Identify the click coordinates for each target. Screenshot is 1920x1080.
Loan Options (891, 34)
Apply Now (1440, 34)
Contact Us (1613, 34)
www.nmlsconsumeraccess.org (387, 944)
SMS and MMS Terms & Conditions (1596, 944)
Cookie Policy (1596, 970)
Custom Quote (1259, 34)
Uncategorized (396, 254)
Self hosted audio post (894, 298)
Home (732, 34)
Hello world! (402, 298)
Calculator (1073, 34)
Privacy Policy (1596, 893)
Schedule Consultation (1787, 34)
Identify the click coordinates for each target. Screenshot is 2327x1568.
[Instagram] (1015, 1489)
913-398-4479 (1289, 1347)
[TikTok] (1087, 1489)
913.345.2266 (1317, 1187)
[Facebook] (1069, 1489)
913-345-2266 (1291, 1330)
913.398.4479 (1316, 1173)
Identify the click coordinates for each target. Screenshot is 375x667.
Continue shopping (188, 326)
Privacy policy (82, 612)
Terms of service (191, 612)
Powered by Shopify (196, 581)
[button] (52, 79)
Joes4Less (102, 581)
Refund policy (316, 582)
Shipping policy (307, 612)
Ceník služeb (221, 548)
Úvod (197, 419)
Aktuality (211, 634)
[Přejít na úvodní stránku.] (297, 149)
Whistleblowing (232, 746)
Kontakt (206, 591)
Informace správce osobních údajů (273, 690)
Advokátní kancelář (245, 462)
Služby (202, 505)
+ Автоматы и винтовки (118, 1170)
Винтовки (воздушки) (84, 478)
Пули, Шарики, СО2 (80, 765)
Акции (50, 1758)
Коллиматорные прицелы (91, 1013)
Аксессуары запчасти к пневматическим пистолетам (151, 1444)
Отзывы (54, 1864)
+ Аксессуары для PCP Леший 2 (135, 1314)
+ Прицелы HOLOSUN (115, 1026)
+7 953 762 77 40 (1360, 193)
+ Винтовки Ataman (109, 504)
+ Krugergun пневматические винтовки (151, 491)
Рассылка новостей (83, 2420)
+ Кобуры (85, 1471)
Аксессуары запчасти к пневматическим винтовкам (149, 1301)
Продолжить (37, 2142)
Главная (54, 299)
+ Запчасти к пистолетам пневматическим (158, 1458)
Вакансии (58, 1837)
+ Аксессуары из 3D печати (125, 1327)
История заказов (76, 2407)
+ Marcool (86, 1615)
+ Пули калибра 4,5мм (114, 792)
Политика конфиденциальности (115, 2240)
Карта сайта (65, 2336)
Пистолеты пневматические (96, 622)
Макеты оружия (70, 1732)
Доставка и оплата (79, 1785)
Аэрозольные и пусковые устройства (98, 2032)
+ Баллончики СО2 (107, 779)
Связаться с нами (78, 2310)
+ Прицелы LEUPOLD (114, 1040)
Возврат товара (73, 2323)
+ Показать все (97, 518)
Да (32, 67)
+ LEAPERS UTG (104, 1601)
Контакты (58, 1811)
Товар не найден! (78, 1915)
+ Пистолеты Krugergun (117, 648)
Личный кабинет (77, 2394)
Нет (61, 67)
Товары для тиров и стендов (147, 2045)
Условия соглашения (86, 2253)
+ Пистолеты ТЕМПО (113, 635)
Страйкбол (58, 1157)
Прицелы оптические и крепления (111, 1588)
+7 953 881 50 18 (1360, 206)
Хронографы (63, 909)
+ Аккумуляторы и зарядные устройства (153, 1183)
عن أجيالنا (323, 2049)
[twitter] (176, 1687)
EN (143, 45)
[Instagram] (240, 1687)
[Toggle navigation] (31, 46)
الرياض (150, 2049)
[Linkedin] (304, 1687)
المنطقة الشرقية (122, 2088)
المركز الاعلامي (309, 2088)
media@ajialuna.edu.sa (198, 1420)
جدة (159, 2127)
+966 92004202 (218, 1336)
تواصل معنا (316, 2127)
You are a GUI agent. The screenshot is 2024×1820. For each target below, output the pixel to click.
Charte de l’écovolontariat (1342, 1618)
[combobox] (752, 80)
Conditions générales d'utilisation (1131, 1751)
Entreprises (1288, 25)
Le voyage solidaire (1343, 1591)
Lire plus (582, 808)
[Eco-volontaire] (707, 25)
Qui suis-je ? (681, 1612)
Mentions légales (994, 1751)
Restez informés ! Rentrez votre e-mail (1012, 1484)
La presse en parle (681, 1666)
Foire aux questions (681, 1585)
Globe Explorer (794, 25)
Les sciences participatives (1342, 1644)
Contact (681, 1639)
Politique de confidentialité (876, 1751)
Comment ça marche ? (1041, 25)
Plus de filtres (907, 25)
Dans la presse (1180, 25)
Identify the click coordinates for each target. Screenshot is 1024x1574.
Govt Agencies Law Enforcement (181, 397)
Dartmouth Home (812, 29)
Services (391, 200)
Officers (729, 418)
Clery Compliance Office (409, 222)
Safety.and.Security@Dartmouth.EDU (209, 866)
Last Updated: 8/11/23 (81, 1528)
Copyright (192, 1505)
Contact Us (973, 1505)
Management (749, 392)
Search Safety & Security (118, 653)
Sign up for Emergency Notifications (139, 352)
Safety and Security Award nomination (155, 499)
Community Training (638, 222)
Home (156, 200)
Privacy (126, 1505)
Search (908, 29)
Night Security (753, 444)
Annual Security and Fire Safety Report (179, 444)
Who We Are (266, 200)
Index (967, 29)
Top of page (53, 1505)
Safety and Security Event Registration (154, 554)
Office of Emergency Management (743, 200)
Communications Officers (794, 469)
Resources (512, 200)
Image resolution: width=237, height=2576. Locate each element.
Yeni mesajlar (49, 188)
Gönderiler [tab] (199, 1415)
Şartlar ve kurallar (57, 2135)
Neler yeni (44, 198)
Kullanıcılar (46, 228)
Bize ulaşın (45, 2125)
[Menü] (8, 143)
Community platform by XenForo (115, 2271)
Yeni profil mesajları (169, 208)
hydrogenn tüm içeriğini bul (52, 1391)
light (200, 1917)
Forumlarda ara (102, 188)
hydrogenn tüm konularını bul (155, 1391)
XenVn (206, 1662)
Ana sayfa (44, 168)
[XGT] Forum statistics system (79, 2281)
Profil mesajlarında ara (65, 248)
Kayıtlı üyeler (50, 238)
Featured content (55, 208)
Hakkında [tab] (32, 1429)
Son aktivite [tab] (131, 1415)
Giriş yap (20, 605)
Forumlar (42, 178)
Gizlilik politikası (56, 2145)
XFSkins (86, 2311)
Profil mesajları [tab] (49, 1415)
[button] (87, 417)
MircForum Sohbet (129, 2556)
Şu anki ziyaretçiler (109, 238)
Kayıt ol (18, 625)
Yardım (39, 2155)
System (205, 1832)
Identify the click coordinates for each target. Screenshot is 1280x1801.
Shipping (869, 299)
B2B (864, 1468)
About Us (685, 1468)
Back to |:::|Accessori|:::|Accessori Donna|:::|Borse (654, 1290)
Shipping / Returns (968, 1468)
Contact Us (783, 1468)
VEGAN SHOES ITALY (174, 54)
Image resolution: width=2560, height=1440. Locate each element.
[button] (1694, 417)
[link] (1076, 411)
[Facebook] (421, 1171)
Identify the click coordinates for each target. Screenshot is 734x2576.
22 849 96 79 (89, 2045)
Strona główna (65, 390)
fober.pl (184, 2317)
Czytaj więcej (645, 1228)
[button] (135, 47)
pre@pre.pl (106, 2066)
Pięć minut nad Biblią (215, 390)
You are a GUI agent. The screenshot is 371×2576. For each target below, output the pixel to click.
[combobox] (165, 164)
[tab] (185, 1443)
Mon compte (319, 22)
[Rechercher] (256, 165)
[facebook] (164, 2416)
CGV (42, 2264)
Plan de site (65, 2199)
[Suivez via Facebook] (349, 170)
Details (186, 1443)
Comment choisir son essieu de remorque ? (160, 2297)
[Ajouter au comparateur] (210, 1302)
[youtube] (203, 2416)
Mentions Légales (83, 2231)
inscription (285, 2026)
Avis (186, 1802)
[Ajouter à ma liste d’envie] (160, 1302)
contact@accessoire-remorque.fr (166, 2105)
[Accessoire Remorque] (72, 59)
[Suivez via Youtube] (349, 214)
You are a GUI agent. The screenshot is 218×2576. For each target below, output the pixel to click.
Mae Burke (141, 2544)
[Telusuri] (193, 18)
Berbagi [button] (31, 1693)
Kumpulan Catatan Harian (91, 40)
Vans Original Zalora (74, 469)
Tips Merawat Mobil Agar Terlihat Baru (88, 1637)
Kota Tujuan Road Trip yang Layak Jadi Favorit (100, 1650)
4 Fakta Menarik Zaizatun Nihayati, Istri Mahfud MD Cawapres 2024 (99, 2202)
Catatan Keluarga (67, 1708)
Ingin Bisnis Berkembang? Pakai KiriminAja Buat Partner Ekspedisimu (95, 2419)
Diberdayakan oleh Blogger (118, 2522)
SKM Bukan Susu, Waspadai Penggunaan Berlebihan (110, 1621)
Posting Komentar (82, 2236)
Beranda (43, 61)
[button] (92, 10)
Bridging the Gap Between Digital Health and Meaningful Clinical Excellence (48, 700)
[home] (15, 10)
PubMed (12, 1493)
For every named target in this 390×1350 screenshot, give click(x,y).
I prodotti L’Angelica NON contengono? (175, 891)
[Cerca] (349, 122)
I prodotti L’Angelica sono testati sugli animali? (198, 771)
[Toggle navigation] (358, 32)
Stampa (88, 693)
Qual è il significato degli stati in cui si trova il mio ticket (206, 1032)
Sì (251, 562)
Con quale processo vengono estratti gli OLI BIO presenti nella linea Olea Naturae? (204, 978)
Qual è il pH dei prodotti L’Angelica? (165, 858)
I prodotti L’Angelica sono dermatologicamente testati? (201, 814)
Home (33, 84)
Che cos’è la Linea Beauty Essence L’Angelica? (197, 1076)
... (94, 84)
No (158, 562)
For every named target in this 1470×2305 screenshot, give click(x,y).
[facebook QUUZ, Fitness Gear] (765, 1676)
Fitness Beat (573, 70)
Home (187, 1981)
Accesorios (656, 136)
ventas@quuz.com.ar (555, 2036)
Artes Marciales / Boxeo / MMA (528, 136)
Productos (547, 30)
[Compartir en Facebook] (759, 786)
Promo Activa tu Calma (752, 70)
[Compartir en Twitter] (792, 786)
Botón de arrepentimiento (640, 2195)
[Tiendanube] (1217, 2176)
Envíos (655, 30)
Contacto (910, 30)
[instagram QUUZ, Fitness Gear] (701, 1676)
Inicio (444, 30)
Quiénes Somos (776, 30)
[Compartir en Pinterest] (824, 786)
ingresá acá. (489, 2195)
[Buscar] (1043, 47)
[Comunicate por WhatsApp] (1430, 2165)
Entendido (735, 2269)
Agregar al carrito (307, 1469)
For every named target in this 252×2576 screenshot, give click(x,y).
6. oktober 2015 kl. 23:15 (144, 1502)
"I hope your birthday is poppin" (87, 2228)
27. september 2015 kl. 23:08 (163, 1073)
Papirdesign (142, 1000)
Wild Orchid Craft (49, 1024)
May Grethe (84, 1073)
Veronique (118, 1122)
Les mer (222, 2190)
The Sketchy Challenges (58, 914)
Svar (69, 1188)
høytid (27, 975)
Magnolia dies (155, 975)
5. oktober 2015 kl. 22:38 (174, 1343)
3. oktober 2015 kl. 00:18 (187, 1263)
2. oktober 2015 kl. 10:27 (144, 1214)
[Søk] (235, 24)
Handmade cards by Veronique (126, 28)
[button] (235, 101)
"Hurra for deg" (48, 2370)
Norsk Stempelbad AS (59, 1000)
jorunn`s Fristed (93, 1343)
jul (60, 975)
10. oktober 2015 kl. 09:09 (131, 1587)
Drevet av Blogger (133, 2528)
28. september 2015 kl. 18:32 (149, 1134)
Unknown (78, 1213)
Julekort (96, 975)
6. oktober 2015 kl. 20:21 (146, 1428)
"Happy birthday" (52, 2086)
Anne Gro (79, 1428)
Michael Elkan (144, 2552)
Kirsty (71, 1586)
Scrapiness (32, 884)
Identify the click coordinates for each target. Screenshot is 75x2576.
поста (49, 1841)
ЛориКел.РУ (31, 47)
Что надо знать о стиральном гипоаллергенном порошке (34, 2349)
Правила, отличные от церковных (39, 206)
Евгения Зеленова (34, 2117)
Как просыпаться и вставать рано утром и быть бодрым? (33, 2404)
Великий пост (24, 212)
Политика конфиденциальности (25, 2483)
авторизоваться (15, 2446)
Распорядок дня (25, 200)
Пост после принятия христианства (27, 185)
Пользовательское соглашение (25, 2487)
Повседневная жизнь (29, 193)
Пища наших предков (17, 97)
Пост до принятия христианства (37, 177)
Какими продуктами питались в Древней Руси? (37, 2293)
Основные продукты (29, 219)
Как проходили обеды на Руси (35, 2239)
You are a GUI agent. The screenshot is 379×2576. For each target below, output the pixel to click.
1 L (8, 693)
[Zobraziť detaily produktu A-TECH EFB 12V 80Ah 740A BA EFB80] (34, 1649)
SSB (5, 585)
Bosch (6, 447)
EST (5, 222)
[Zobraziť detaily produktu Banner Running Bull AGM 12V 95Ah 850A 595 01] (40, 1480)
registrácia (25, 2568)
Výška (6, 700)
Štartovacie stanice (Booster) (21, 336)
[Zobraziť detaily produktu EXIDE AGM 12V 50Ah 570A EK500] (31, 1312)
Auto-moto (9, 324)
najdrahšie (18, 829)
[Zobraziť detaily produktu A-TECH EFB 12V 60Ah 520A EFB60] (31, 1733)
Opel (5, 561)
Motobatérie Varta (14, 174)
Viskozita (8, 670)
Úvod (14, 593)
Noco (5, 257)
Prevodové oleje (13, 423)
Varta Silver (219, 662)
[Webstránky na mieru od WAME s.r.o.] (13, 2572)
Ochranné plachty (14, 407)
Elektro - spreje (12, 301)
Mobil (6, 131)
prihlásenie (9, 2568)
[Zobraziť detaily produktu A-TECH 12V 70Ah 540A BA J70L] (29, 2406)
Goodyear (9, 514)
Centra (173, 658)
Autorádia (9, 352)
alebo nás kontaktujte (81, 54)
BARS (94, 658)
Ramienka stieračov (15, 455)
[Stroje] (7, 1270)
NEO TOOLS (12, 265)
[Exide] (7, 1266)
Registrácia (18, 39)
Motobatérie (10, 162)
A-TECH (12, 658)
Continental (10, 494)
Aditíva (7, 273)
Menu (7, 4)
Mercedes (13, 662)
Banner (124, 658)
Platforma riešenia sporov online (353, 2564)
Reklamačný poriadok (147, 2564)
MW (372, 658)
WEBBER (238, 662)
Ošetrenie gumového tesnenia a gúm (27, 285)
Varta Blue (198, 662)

--------------------------------

# [Try it]
From the first line of the data above to the line holding "Continue shopping (188, 326)", reproduce each line exactly; emit no other lines.

# [Answer to the problem]
Identify the click coordinates for each target. Screenshot is 1920x1080.
Loan Options (891, 34)
Apply Now (1440, 34)
Contact Us (1613, 34)
www.nmlsconsumeraccess.org (387, 944)
SMS and MMS Terms & Conditions (1596, 944)
Cookie Policy (1596, 970)
Custom Quote (1259, 34)
Uncategorized (396, 254)
Self hosted audio post (894, 298)
Home (732, 34)
Hello world! (402, 298)
Calculator (1073, 34)
Privacy Policy (1596, 893)
Schedule Consultation (1787, 34)
Identify the click coordinates for each target. Screenshot is 2327x1568.
[Instagram] (1015, 1489)
913-398-4479 (1289, 1347)
[TikTok] (1087, 1489)
913.345.2266 (1317, 1187)
[Facebook] (1069, 1489)
913-345-2266 (1291, 1330)
913.398.4479 (1316, 1173)
Identify the click coordinates for each target. Screenshot is 375x667.
Continue shopping (188, 326)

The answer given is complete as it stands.